[Dataset entries]

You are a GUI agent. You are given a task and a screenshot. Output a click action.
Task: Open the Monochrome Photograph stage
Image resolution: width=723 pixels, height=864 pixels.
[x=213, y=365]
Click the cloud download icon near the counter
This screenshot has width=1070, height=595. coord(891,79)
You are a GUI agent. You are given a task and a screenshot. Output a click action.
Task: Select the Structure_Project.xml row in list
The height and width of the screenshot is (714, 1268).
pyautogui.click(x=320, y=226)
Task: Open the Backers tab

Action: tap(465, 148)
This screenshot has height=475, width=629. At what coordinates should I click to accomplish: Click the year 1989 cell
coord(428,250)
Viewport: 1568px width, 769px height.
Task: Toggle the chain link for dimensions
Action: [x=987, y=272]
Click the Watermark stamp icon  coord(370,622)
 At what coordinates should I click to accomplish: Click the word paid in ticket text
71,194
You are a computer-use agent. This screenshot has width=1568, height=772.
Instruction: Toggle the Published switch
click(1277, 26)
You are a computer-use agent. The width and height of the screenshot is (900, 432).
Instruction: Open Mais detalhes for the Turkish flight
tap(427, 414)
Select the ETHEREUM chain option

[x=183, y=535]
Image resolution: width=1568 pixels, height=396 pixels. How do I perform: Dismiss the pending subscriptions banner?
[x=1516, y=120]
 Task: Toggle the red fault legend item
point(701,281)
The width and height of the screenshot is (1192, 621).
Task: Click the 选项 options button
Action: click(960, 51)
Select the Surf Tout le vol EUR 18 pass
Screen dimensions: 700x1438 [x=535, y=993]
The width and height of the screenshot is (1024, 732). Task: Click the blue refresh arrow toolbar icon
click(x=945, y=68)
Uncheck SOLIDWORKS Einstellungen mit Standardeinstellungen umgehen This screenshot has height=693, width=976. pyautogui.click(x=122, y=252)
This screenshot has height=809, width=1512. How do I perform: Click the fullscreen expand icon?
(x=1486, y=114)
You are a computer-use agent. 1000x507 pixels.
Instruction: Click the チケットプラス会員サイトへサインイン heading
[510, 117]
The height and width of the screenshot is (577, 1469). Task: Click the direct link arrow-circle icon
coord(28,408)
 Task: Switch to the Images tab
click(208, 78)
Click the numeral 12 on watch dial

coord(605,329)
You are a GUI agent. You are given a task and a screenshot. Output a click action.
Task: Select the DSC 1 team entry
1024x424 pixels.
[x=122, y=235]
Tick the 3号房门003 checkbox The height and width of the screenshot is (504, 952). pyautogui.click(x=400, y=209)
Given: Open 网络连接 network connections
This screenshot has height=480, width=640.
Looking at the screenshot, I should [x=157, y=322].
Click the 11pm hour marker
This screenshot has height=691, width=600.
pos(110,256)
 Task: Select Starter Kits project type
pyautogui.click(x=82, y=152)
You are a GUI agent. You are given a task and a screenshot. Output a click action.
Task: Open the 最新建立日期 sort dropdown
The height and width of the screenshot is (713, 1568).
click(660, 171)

▸ **Problem details**
Write out each entry once more, exactly as it was given.

▸ **Output**
You are a GUI agent. You are given a task and a screenshot. Output a click action.
Task: Open the Monochrome Photograph stage
Image resolution: width=723 pixels, height=864 pixels.
[x=213, y=365]
Click the cloud download icon near the counter
This screenshot has width=1070, height=595. coord(891,79)
You are a GUI agent. You are given a task and a screenshot. Output a click action.
Task: Select the Structure_Project.xml row in list
The height and width of the screenshot is (714, 1268).
pyautogui.click(x=320, y=226)
Task: Open the Backers tab

Action: tap(465, 148)
This screenshot has height=475, width=629. At what coordinates should I click to accomplish: Click the year 1989 cell
coord(428,250)
Viewport: 1568px width, 769px height.
Task: Toggle the chain link for dimensions
Action: [x=987, y=272]
Click the Watermark stamp icon  coord(370,622)
 At what coordinates should I click to accomplish: Click the word paid in ticket text
71,194
You are a computer-use agent. This screenshot has width=1568, height=772.
Instruction: Toggle the Published switch
click(1277, 26)
You are a computer-use agent. The width and height of the screenshot is (900, 432).
Instruction: Open Mais detalhes for the Turkish flight
tap(427, 414)
Select the ETHEREUM chain option

[x=183, y=535]
Image resolution: width=1568 pixels, height=396 pixels. How do I perform: Dismiss the pending subscriptions banner?
[x=1516, y=120]
 Task: Toggle the red fault legend item
point(701,281)
The width and height of the screenshot is (1192, 621).
Task: Click the 选项 options button
Action: click(960, 51)
Select the Surf Tout le vol EUR 18 pass
Screen dimensions: 700x1438 [x=535, y=993]
The width and height of the screenshot is (1024, 732). Task: Click the blue refresh arrow toolbar icon
click(x=945, y=68)
Uncheck SOLIDWORKS Einstellungen mit Standardeinstellungen umgehen This screenshot has height=693, width=976. pyautogui.click(x=122, y=252)
This screenshot has height=809, width=1512. How do I perform: Click the fullscreen expand icon?
(x=1486, y=114)
You are a computer-use agent. 1000x507 pixels.
Instruction: Click the チケットプラス会員サイトへサインイン heading
[510, 117]
The height and width of the screenshot is (577, 1469). Task: Click the direct link arrow-circle icon
coord(28,408)
 Task: Switch to the Images tab
click(208, 78)
Click the numeral 12 on watch dial

coord(605,329)
You are a GUI agent. You are given a task and a screenshot. Output a click action.
Task: Select the DSC 1 team entry
1024x424 pixels.
[x=122, y=235]
Tick the 3号房门003 checkbox The height and width of the screenshot is (504, 952). pyautogui.click(x=400, y=209)
Given: Open 网络连接 network connections
This screenshot has height=480, width=640.
Looking at the screenshot, I should [x=157, y=322].
Click the 11pm hour marker
This screenshot has height=691, width=600.
pos(110,256)
 Task: Select Starter Kits project type
pyautogui.click(x=82, y=152)
You are a GUI agent. You are given a task and a screenshot. Output a click action.
Task: Open the 最新建立日期 sort dropdown
The height and width of the screenshot is (713, 1568).
click(660, 171)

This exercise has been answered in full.